Companies often buy back stock in an effort to bolster their shares' value. Adobe's stock fell $1.21 -- nearly 3 percent -- Monday to close at $40.90, and it lost another 30 cents in after-hours trading after the earnings report came out.
Excluding certain expenses, such as stock-based compensation and restructuring charges related to the December 2005 acquisition of Macromedia Inc., Adobe's fourth-quarter profit was $289.6 million, or 49 cents per share, compared with $198.9 million or 33 cents per share in the year-ago period.
On that basis, which does not comply with generally accepted accounting principles, analysts had expected the software company to earn $281.15 million, or 37 cents per share, on sales of $887.33 million, according to a Thomson Financial survey.
"It was a strong quarter all around," Adobe CEO Shantanu Narayen, who replaced Bruce Chizen on Dec. 1, said in an interview with The Associated Press.
Chizen -- beloved by employees and Wall Street during his seven-year stint at the top of the world's fifth-largest software company -- shocked Silicon Valley last month when he said he was quitting. He'll serve part-time as a strategic adviser to the company through the end of 2008 and be on Adobe's board through the spring.
For the 2007 fiscal year, Adobe earned $723.8 million, or $1.21 per share, up 43.1 percent from fiscal 2006. The company reported record revenue of $3.16 billion, up 22.6 percent from fiscal 2006.
The company expects fiscal 2008 revenue to increase 13 percent, to $3.57 billion. It expects first-quarter revenue of $855 million to $885 million and first-quarter earnings per share of 34 cents to 36 cents.
Adobe is widely expected to unveil an update to its popular Creative Suite software package late next year, but executives refused to provide details during a conference call Monday.
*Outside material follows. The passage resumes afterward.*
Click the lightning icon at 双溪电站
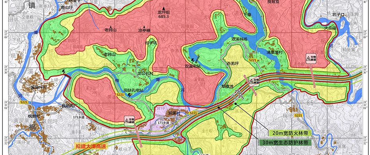pos(193,60)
Another big push in 2008 will be the launch of Adobe Integrated Runtime, or AIR. The software -- for desktop computers and mobile devices -- helps people create multimedia Internet content using Flash, Flex, HTML and Ajax programming languages.
Adobe, which updated its AIR beta this month, will likely launch the official application next year. It is expected to be a hit with programmers but not a massive revenue generator.
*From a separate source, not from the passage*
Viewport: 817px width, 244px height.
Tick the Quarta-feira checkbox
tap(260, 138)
Martin Pyykkonen, analyst at Global Crown Capital LLC, compared AIR to Sun Microsystems Inc.'s Java programming language -- a product that improved consumers' awareness of the company but didn't contribute significantly to Sun's profits.
"It will sell a lot more software -- it's a tool," Pyykkonen said of AIR.
Adobe, which had $946.4 million in cash at the end of the quarter, employs about 6,800 workers -- nearly 12 percent more than it did a year ago.
This June brought the most significant product launch in Adobe's 25-year history, when it unveiled Visual Communicator 3 software, designed to create video broadcasts. Also this year, Adobe released its LiveCycle Enterprise Suite, which contains applications for automating processes.
In July came Production Premium and Master Collection versions of its Creative Suite 3, which launched in April. Besides Photoshop and Illustrator, the suite includes OnLocation CS3 and Ultra CS3 for direct-to-disk recording and monitoring and chroma keying, respectively.